In the data, find each line where the word "Dhamma" appears and list that line.

**** TASK DATA

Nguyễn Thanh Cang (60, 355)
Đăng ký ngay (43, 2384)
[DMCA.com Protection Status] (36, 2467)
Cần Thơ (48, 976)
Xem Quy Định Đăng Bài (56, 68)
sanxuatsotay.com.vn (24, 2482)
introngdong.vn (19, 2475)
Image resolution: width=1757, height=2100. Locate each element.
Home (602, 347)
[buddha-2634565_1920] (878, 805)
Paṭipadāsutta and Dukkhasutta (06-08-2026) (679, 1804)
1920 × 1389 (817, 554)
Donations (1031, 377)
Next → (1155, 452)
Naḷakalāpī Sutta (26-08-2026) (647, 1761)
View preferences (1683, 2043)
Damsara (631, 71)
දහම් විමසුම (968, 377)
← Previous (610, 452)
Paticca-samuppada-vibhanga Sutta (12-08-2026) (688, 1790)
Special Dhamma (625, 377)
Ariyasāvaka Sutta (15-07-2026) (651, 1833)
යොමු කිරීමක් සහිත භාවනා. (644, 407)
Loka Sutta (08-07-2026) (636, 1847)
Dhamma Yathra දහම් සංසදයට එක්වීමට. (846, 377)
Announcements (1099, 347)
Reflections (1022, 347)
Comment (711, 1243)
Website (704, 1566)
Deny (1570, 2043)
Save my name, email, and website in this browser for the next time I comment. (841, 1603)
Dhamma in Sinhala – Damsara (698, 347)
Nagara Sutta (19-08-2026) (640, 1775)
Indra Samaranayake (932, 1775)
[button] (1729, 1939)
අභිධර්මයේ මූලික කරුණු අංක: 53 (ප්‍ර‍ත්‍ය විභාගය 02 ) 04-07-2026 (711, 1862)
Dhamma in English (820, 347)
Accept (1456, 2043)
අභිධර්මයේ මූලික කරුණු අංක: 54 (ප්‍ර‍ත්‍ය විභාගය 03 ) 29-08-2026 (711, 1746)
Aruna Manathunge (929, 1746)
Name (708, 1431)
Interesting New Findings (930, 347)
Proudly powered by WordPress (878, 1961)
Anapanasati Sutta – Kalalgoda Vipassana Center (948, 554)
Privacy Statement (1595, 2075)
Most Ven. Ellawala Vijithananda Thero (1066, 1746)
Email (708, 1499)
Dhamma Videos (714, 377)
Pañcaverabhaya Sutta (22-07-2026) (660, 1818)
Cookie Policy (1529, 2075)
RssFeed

********

▸ **COMPLETED TASK**
Special Dhamma (625, 377)
Dhamma Yathra දහම් සංසදයට එක්වීමට. (846, 377)
Dhamma in Sinhala – Damsara (698, 347)
Dhamma in English (820, 347)
Dhamma Videos (714, 377)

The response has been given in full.